If TPO decides that the information was incorrect, TPO will consider how the error came about and whether it would have been reasonable for the recipient to have noticed it or checked to see if it was correct. If it was reasonable for the recipient to have relied on the incorrect information, TPO will then consider whether any loss has been suffered as a result, and whether the recipient would have acted any differently had they been given the correct information. TPO will also consider whether the individual took reasonable steps to mitigate any loss suffered.
If a member has incurred financial loss as a result of incorrect information on which they reasonably relied, TPO will seek to put the member back into the position in which they would have been, had the correct information been provided. TPO could direct a scheme to make payments to compensate for any financial loss, and this could involve either paying a sum of money directly to the individual, or the scheme increasing the individual’s future pension.

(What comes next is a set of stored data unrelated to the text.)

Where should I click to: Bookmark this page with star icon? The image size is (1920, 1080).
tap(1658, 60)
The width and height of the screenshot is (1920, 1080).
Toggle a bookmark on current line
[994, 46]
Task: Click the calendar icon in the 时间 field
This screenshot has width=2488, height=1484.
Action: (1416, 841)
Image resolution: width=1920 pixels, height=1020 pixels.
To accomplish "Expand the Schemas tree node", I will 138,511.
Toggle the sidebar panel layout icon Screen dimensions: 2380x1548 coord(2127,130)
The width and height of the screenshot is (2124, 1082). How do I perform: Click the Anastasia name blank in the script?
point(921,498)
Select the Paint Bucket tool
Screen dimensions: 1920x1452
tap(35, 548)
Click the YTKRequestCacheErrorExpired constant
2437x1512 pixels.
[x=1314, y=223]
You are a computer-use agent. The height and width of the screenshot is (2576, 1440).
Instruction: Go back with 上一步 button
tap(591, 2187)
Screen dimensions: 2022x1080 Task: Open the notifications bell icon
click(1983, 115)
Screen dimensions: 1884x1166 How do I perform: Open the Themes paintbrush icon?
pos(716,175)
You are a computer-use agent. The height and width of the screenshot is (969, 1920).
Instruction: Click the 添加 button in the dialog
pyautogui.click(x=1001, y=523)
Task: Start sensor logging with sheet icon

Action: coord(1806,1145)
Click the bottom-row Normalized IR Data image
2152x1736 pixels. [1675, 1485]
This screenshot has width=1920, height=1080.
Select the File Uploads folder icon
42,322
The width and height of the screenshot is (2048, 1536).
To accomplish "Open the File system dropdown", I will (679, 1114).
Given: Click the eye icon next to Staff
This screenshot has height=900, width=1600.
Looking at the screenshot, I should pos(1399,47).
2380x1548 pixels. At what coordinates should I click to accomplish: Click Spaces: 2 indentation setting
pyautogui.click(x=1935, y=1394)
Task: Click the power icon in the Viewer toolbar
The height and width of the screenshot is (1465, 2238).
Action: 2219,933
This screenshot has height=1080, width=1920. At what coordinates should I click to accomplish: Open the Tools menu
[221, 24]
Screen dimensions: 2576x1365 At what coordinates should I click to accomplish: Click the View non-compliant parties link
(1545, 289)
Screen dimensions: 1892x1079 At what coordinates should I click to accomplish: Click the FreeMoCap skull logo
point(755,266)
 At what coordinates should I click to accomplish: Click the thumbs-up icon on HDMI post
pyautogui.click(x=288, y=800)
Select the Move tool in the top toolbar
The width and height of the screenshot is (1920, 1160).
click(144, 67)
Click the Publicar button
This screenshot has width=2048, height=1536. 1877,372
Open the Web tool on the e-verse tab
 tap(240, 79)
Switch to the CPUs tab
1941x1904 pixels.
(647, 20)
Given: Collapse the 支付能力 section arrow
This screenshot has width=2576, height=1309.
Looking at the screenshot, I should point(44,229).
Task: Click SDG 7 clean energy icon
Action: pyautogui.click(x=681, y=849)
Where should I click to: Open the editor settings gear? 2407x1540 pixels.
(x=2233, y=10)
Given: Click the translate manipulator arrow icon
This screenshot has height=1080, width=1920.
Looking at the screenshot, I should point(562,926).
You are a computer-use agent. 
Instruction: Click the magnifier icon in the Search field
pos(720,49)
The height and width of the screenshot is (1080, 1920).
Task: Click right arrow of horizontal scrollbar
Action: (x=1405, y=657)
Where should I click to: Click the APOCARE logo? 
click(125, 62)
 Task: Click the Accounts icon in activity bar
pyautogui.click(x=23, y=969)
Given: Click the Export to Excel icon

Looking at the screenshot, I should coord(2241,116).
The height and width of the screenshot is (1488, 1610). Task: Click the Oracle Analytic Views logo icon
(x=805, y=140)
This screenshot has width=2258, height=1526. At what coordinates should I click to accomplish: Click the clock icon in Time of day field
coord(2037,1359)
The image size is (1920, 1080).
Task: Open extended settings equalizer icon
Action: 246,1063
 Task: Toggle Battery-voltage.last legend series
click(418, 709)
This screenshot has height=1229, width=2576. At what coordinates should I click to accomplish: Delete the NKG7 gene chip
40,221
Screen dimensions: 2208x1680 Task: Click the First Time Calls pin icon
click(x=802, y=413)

As mentioned previously, TPO may also award a sum for non-financial injustice guidance sets out fixed bands for compensation awards. This covers the distress and inconvenience experienced by the complainant in relation to the maladministration and the complaint process. The distress and inconvenience must be a direct result of the maladministration. The remedy may simply be an apology – a monetary award depends on the facts of the case, but is generally £500 to £1,000.
TPO commonly awards compensation for distress and inconvenience in circumstances where the underlying complaint is not upheld. So in this context, TPO may find that a member has no legal entitlement to the additional (incorrectly stated) benefits, or to compensation for financial loss, but that they are entitled to be compensated for distress and inconvenience.
The more effectively a scheme manages the retirement process and responds to disputes, the less likely it is that such an award would be made. Factors that TPO will consider include whether the error was obvious and could have been remedied much earlier (prior to a TPO complaint), the number of instances of maladministration (and how long it took to correct this), the extent of the inconvenience, and the respondent’s handling of the complaint. TPO is likely to look much more favourably on trustees demonstrating that:
- processes were in place to reduce the risk of issues arising in the retirement process;
- any complaint has been considered thoroughly, without undue delay;
- the scheme corrected any mistakes as soon as they were identified; and
- the scheme has already offered some form of compensation, if appropriate.